Dataset entries:
--- START ---

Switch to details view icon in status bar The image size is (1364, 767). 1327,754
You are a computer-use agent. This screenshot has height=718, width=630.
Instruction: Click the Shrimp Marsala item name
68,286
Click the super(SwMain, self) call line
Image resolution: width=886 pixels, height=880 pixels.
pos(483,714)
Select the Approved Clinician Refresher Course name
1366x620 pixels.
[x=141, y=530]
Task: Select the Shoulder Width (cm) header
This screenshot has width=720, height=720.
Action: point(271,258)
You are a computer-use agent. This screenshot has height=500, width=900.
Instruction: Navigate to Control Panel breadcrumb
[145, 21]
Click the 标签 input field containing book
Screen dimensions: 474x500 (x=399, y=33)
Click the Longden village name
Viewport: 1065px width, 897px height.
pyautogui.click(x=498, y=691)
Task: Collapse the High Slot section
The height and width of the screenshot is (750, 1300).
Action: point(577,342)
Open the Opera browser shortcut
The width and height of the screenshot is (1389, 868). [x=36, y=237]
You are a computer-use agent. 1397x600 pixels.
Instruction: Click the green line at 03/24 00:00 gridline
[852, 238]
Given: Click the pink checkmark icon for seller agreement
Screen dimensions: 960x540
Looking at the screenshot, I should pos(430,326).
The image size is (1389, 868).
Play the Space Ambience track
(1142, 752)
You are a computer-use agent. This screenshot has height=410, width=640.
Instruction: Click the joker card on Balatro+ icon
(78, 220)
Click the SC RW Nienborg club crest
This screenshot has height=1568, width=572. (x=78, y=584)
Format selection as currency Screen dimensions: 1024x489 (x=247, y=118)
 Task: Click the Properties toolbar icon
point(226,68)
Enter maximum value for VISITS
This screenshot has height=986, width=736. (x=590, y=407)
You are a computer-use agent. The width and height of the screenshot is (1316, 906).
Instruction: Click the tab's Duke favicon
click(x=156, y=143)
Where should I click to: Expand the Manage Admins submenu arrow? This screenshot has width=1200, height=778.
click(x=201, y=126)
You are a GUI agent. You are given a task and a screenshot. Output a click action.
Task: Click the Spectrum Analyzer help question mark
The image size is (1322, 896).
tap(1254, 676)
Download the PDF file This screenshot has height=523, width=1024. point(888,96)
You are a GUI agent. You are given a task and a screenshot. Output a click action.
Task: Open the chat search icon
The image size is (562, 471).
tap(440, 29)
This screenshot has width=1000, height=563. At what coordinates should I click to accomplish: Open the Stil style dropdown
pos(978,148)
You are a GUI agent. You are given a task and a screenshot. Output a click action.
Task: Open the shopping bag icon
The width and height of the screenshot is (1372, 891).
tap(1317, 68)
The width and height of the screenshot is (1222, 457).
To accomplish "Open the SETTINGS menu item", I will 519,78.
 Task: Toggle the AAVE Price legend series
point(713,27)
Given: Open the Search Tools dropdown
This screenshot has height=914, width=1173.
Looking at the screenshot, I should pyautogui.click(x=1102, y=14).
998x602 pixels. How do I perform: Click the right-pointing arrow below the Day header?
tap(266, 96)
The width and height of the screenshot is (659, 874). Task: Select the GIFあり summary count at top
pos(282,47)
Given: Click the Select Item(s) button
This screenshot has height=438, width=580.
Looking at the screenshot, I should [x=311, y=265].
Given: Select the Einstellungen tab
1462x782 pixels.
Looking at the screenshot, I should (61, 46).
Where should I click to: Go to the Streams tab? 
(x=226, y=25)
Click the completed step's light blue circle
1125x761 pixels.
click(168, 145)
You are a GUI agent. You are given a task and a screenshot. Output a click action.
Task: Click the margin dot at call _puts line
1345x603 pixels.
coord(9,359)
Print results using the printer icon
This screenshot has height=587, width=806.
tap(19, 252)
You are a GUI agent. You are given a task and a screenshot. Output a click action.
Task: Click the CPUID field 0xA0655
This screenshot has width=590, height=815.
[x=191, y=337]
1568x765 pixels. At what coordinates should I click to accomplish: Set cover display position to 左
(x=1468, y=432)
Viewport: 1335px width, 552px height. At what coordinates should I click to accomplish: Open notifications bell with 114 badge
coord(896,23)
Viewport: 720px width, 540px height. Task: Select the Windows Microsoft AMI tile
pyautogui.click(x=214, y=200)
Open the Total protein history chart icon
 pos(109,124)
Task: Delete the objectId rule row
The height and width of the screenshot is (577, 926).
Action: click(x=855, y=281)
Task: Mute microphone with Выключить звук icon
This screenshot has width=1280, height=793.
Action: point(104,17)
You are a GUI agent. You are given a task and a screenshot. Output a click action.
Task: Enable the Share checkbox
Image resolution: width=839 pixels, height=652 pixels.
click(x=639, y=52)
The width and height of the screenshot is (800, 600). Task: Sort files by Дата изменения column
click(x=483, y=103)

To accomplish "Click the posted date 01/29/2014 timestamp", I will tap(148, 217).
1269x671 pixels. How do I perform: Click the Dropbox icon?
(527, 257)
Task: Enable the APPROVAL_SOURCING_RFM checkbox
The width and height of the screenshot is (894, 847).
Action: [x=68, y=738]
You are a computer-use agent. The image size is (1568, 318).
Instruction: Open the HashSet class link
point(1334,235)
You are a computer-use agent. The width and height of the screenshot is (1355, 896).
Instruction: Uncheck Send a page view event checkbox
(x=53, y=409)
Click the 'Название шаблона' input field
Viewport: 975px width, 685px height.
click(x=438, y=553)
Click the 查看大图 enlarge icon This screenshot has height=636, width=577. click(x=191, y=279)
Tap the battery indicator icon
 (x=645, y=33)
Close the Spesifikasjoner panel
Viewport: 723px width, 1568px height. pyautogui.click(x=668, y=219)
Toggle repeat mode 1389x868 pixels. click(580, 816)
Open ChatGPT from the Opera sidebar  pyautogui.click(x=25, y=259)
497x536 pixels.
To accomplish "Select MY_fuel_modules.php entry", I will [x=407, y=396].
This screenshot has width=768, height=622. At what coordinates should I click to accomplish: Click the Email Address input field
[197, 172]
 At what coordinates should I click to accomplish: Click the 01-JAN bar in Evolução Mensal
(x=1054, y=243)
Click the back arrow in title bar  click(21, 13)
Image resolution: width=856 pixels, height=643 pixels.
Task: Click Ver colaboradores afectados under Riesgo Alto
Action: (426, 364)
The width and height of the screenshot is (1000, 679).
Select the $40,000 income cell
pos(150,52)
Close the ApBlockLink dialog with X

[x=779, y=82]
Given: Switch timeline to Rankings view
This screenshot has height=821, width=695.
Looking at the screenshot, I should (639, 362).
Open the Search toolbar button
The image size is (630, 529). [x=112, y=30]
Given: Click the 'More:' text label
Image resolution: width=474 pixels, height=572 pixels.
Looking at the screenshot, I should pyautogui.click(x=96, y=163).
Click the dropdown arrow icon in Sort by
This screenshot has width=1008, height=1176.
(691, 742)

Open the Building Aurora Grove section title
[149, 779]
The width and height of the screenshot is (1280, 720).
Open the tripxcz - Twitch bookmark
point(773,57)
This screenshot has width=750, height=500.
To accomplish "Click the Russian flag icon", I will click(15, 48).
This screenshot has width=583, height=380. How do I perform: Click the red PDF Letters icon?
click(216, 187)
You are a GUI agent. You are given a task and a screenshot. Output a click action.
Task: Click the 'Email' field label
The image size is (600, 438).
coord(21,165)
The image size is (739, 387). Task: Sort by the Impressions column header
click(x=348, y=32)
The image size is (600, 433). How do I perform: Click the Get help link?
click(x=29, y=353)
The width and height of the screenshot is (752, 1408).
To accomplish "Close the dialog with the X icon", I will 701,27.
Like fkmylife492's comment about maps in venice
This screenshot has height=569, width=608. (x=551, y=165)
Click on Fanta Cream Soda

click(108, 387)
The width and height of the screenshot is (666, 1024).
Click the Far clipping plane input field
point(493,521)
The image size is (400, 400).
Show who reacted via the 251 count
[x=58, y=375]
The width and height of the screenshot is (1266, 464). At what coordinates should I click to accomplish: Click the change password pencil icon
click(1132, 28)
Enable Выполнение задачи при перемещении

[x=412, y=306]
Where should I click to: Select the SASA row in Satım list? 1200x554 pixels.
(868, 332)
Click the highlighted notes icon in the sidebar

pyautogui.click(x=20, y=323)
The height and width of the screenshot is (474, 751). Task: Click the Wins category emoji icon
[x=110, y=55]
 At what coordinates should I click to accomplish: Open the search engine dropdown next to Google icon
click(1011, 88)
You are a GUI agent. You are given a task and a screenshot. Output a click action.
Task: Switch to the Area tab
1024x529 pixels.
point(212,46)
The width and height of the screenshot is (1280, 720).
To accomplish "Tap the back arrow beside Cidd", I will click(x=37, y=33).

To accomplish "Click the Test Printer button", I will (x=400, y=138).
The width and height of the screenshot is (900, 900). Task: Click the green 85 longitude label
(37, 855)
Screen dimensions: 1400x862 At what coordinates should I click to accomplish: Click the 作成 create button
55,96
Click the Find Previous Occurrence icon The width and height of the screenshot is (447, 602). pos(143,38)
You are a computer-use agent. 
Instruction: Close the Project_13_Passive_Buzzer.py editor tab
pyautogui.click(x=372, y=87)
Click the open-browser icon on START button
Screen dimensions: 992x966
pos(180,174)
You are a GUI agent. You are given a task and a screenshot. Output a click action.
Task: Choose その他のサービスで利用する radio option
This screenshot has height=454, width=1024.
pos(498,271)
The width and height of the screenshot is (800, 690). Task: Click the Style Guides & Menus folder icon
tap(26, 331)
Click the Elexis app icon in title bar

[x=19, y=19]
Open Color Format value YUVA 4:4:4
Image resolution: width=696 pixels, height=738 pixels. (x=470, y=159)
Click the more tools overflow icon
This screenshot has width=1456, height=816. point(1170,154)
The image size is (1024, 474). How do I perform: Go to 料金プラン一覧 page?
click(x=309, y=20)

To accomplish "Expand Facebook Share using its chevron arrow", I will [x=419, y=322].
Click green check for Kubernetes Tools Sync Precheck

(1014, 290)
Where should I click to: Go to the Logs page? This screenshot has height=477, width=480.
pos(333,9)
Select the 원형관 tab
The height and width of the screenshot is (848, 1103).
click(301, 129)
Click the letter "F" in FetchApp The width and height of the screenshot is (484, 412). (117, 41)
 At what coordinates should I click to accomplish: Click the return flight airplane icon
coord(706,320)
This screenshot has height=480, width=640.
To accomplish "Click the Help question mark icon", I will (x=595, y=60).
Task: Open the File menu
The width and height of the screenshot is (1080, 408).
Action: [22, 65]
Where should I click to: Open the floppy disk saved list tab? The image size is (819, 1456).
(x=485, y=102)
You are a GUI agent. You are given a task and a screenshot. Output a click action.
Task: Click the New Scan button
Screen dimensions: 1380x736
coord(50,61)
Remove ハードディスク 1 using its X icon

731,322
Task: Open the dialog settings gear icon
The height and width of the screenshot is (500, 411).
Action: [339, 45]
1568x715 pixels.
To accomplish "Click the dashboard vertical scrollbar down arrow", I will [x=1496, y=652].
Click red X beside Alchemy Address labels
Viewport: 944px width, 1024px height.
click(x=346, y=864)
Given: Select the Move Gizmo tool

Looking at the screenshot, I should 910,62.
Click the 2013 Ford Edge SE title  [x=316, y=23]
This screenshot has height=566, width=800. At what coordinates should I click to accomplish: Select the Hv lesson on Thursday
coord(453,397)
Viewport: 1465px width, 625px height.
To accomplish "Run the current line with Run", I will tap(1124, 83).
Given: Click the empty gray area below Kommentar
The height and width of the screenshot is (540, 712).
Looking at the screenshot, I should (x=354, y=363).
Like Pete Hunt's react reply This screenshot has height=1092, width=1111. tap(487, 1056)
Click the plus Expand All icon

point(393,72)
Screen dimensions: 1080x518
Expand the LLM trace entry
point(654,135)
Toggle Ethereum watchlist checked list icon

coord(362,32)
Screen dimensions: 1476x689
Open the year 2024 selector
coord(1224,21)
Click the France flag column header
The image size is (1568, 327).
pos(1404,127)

--- END ---

Look above for the line with "Instruction: Navigate to" and the line with "The width and height of the screenshot is (1222, 457).". Retype those two lines and every line between them exactly, adding nothing.

Instruction: Navigate to Control Panel breadcrumb
[145, 21]
Click the 标签 input field containing book
Screen dimensions: 474x500 (x=399, y=33)
Click the Longden village name
Viewport: 1065px width, 897px height.
pyautogui.click(x=498, y=691)
Task: Collapse the High Slot section
The height and width of the screenshot is (750, 1300).
Action: point(577,342)
Open the Opera browser shortcut
The width and height of the screenshot is (1389, 868). [x=36, y=237]
You are a computer-use agent. 1397x600 pixels.
Instruction: Click the green line at 03/24 00:00 gridline
[852, 238]
Given: Click the pink checkmark icon for seller agreement
Screen dimensions: 960x540
Looking at the screenshot, I should pos(430,326).
The image size is (1389, 868).
Play the Space Ambience track
(1142, 752)
You are a computer-use agent. This screenshot has height=410, width=640.
Instruction: Click the joker card on Balatro+ icon
(78, 220)
Click the SC RW Nienborg club crest
This screenshot has height=1568, width=572. (x=78, y=584)
Format selection as currency Screen dimensions: 1024x489 (x=247, y=118)
 Task: Click the Properties toolbar icon
point(226,68)
Enter maximum value for VISITS
This screenshot has height=986, width=736. (x=590, y=407)
You are a computer-use agent. The width and height of the screenshot is (1316, 906).
Instruction: Click the tab's Duke favicon
click(x=156, y=143)
Where should I click to: Expand the Manage Admins submenu arrow? This screenshot has width=1200, height=778.
click(x=201, y=126)
You are a GUI agent. You are given a task and a screenshot. Output a click action.
Task: Click the Spectrum Analyzer help question mark
The image size is (1322, 896).
tap(1254, 676)
Download the PDF file This screenshot has height=523, width=1024. point(888,96)
You are a GUI agent. You are given a task and a screenshot. Output a click action.
Task: Open the chat search icon
The image size is (562, 471).
tap(440, 29)
This screenshot has width=1000, height=563. At what coordinates should I click to accomplish: Open the Stil style dropdown
pos(978,148)
You are a GUI agent. You are given a task and a screenshot. Output a click action.
Task: Open the shopping bag icon
The width and height of the screenshot is (1372, 891).
tap(1317, 68)
The width and height of the screenshot is (1222, 457).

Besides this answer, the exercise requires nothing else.